History of Concerts in Parks
Find concerts in parks near you on our upcoming calendar of concert events.
The hum of human activity makes parks the centers of society. Programming the city's open spaces has always been a key component of the Parks Department's mission, and since the inception of parks, outdoor concerts have occurred within them. Today, if you're in New York City during the summer months, one of the great joys remains heading to a park and listening to any of dozens of outdoor concerts, most of which are free.
The Band Begins to Play
The long tradition of outdoor summer concerts in city parks and open spaces is rooted in a few choice spots, the Battery being one of them. Castle Garden (now Castle Clinton) served as a concert hall from 1824 to 1855, with military bands giving concerts regularly and the "Swedish Nightingale" Jenny Lind performing in 1850. P.T. Barnum brought Ms. Lind to the States for her first American tour, and she continues to be honored by Parks years later. In 1995, an American Linden was planted in her name, and in 2000, 150 years after her debut, Parks hosted a gala event to commemorate the event, featuring Metropolitan Opera stars.
The Battery has hosted concerts continuously since then and continues to be a top spot for the summer concert season. In 1997, the Alliance for Downtown New York began its annual Castle Clinton concert series that draws upon one of the monument's historical uses. Most recently, the River to River Festival began to use the site for some of its venues. Headline acts in the Music at Castle Clinton series have included folk singer Arlo Guthrie and rhythm and blues artist Mavis Staples.
Concert Central
Conceived to be both an open space for city dwellers to stretch out and an edifying experience, instructing citizens on essentials of beauty and art, Central Park has always been a site for concerts. Free Saturday afternoon concerts served the goals of the park´s creation, and the first was given in 1859 in the Ramble. (The trees were not then fully mature; thus, the spot was able to accommodate more people.)

▸ **Instructions for the task**:
Answer these questions using the passage on concerts in parks:
(a) During which years did Castle Garden serve as a concert hall?
(b) In what year did the Alliance for Downtown New York begin its annual Castle Clinton concert series?
(c) In what year and in which part of Central Park was the first free Saturday afternoon concert given?
The material that follows is not needed for anything here.

Records from a data collection
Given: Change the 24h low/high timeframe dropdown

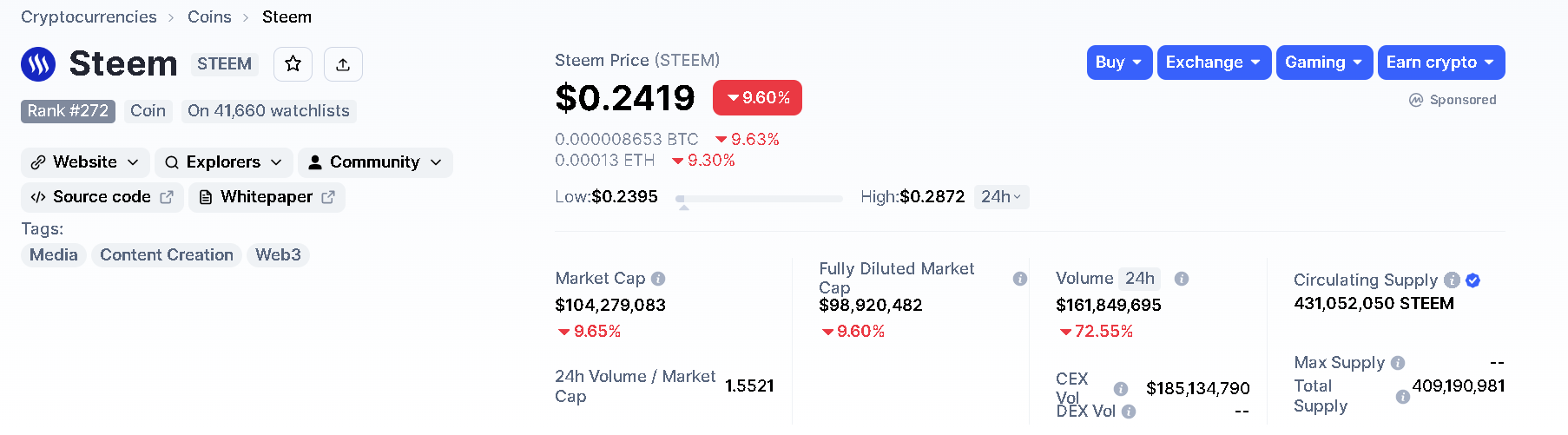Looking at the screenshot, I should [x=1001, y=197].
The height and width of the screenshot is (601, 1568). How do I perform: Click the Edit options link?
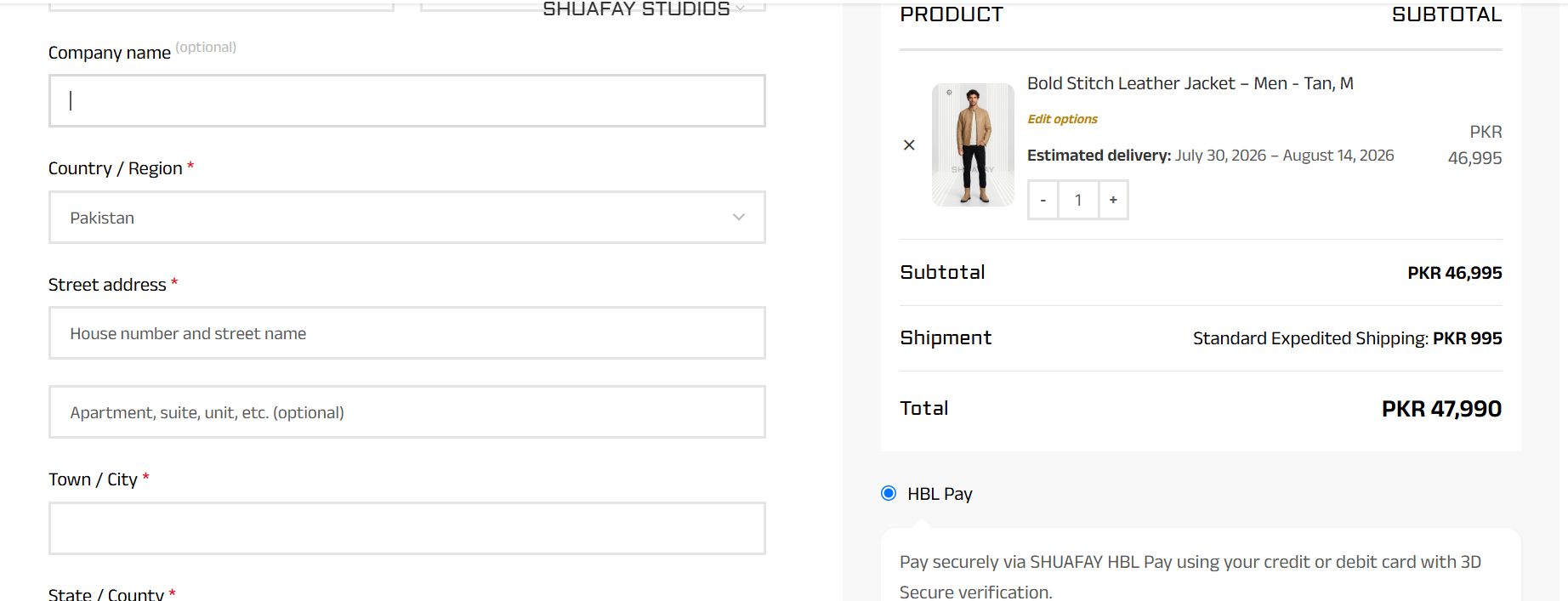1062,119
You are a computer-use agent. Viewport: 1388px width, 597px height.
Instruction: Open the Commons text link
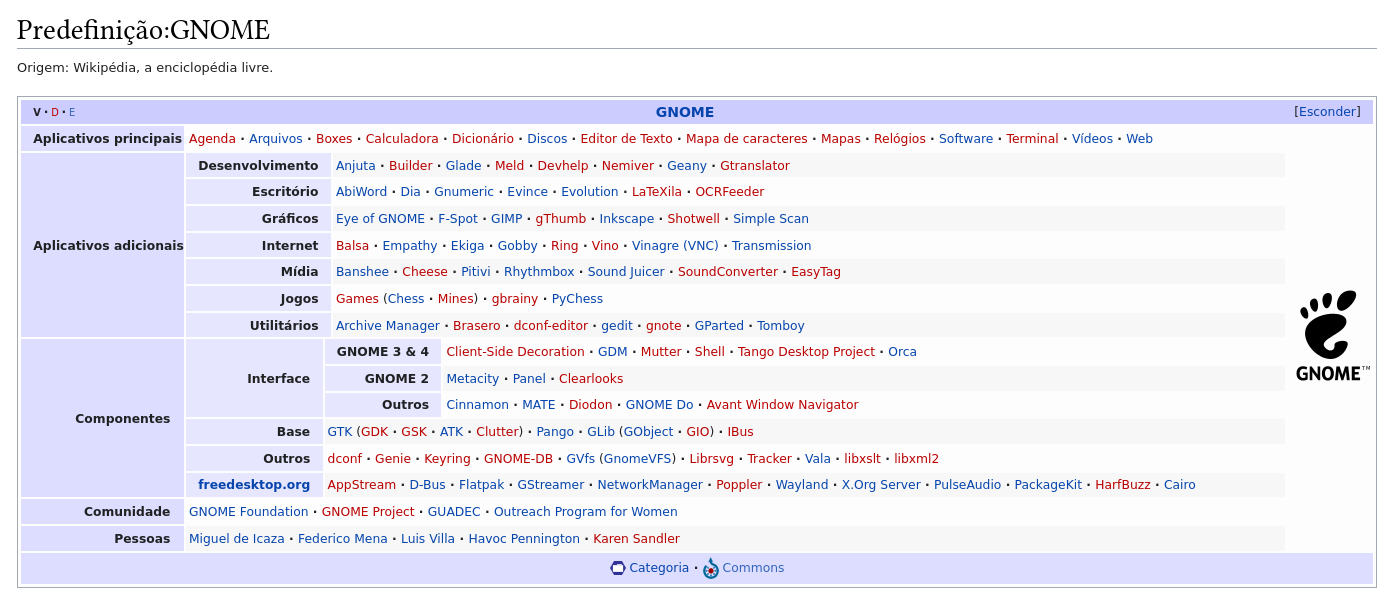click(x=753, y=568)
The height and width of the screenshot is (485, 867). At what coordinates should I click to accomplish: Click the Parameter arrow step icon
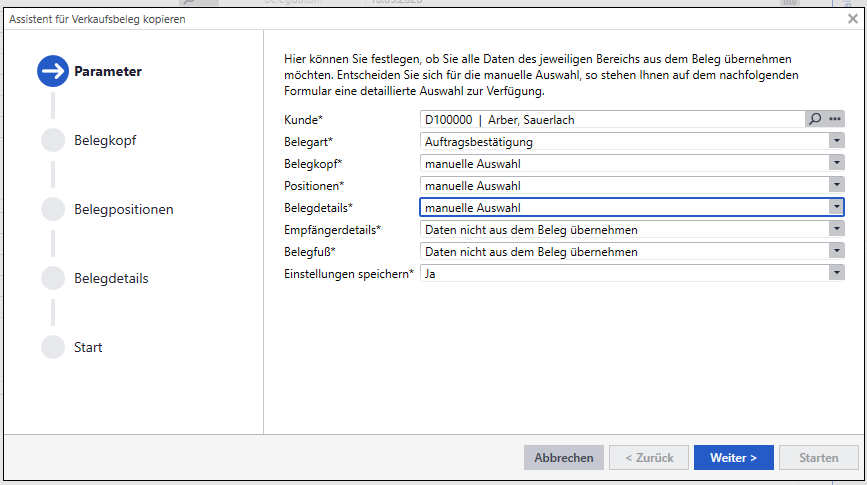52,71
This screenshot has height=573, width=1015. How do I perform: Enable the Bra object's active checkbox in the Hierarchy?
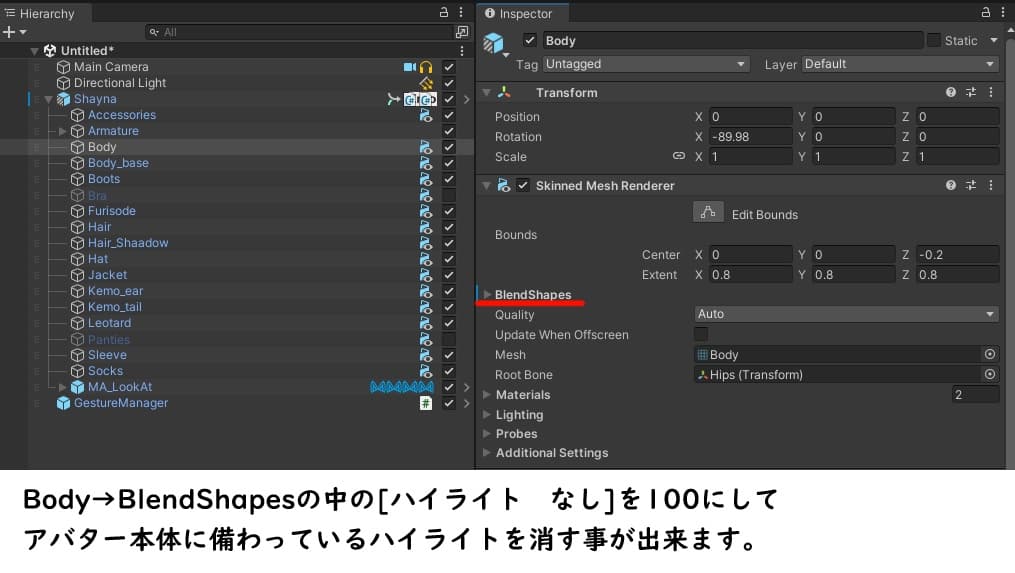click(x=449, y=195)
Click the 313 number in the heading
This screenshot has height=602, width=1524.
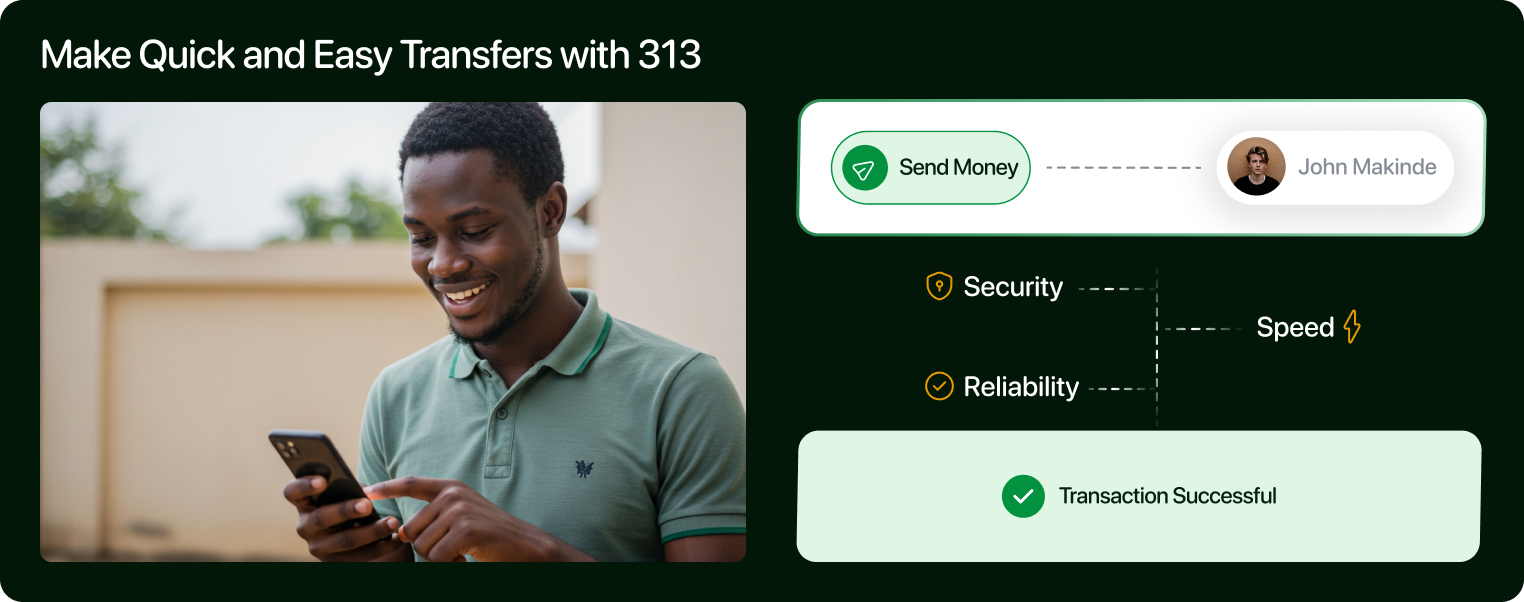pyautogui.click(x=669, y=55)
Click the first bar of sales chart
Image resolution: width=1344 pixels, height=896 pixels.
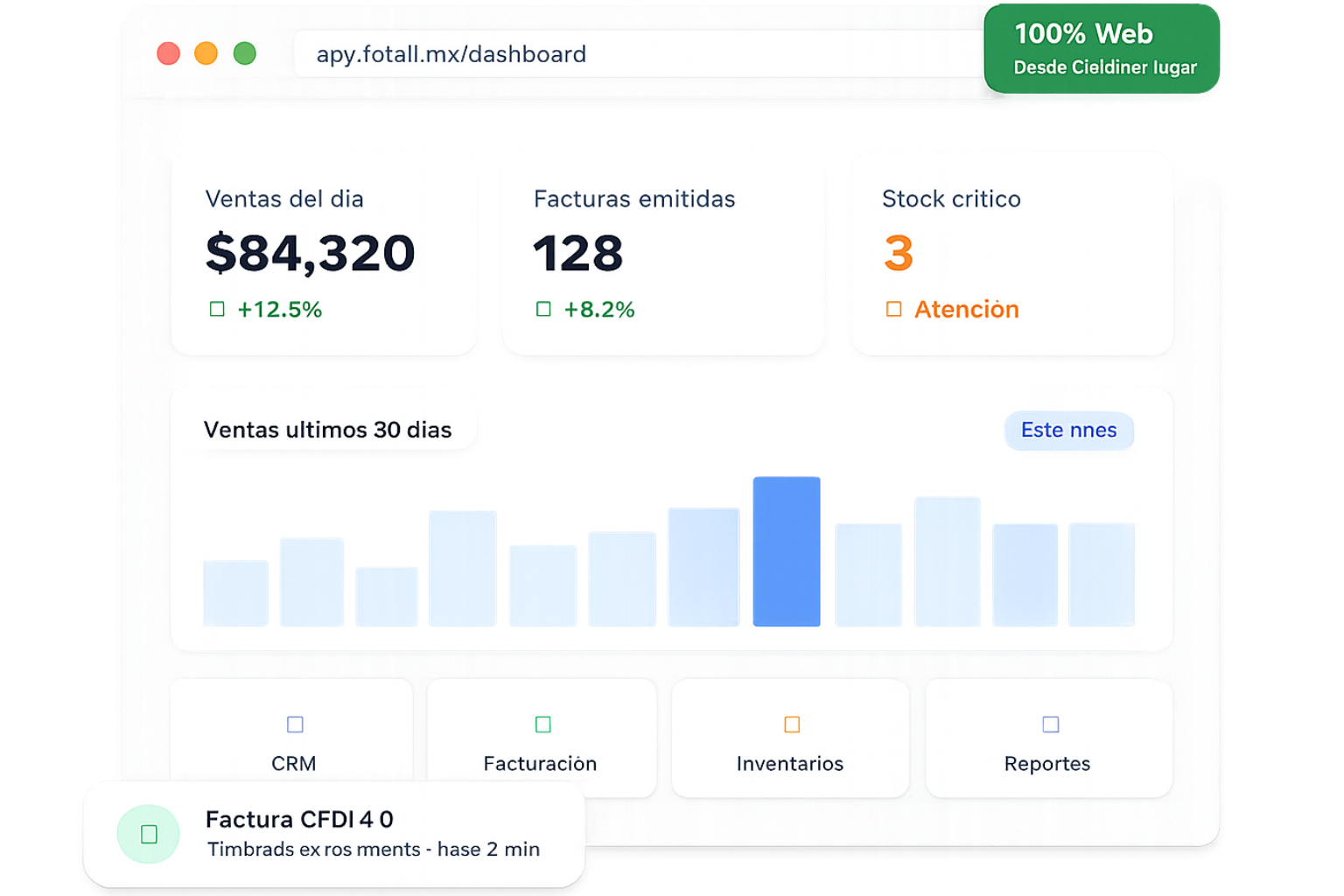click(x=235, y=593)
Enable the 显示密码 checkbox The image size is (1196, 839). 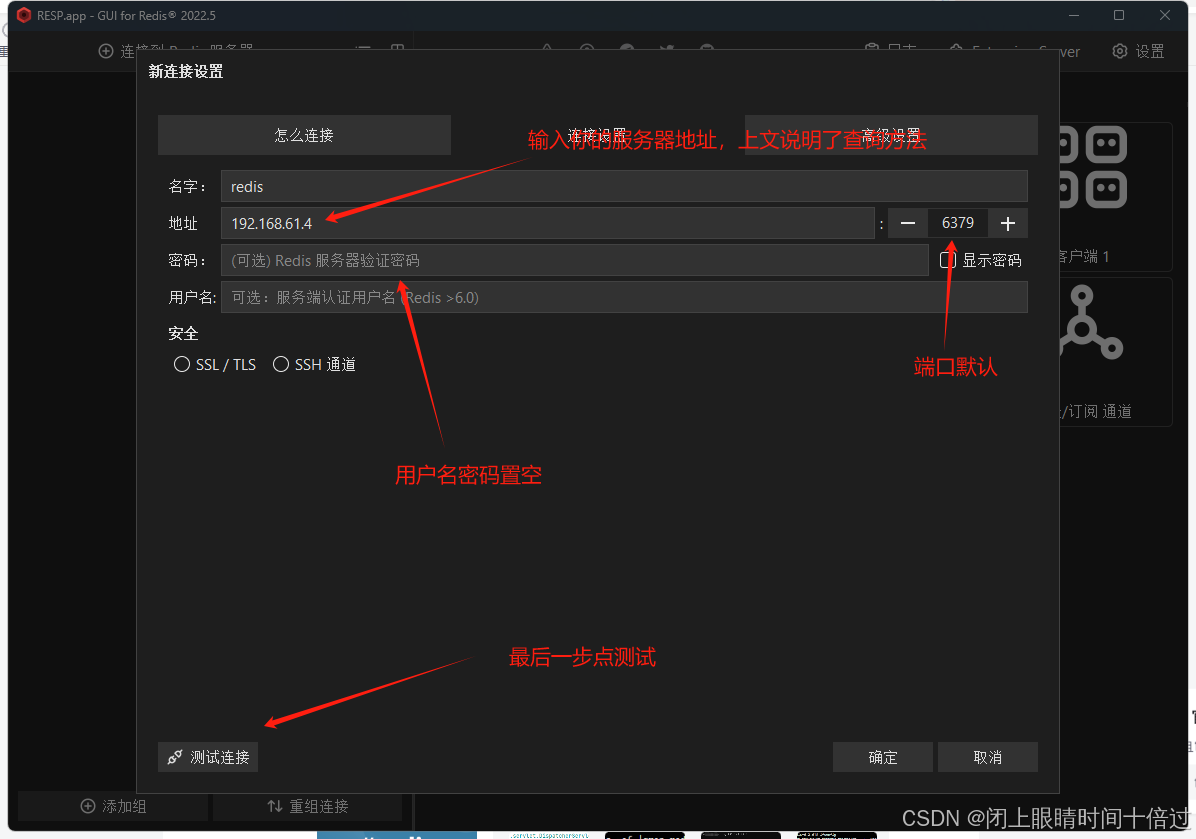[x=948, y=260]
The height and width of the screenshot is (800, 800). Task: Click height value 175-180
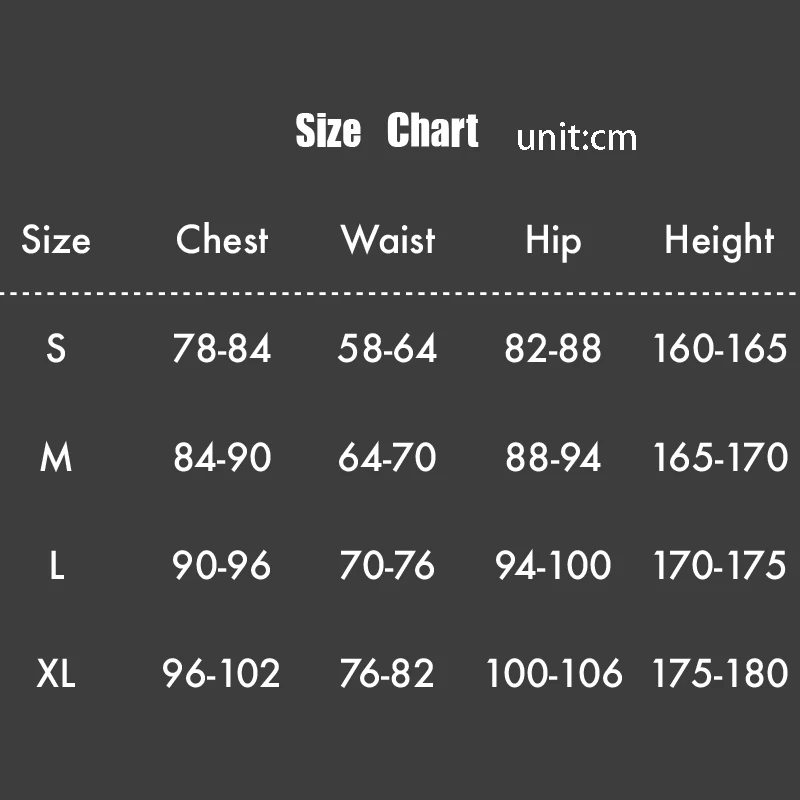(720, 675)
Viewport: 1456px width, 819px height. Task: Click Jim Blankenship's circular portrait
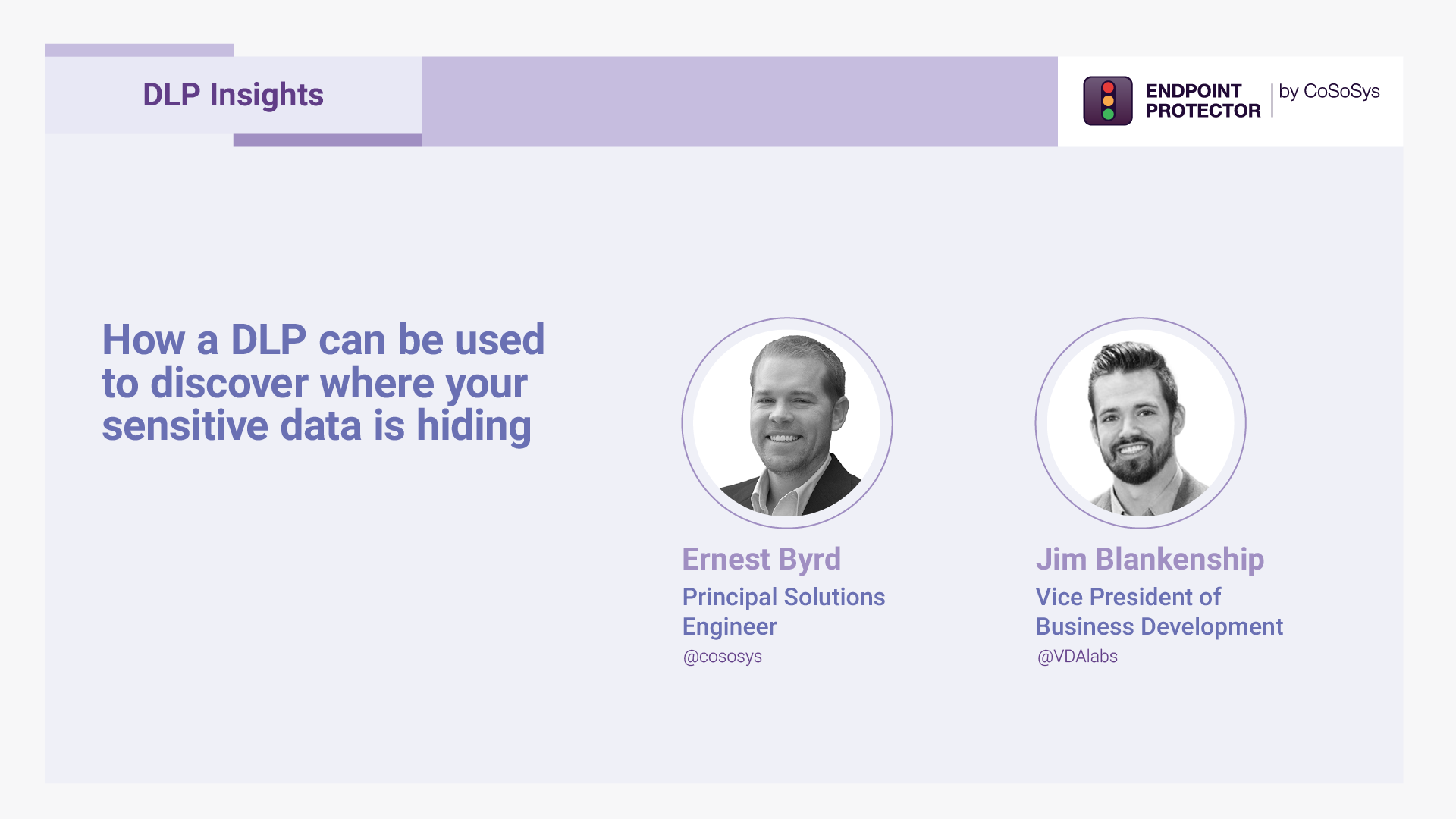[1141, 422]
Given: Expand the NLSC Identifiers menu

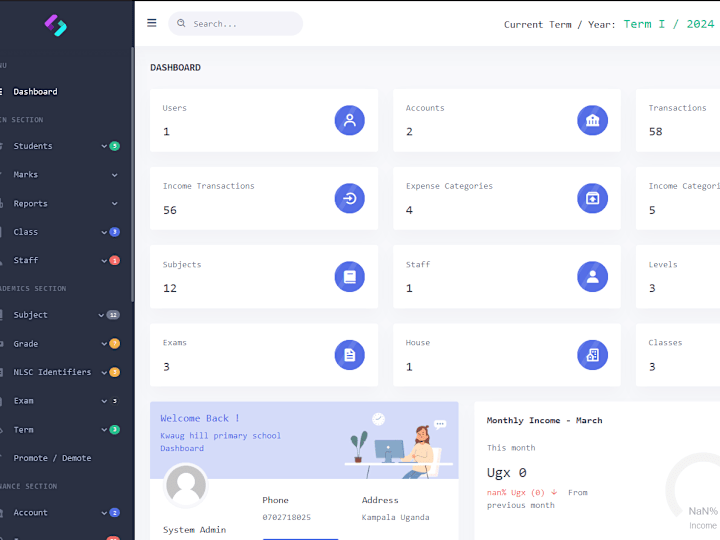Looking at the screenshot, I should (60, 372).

▸ **Full response**:
(a) From 1824 to 1855.
(b) In 1997.
(c) In 1859, in the Ramble.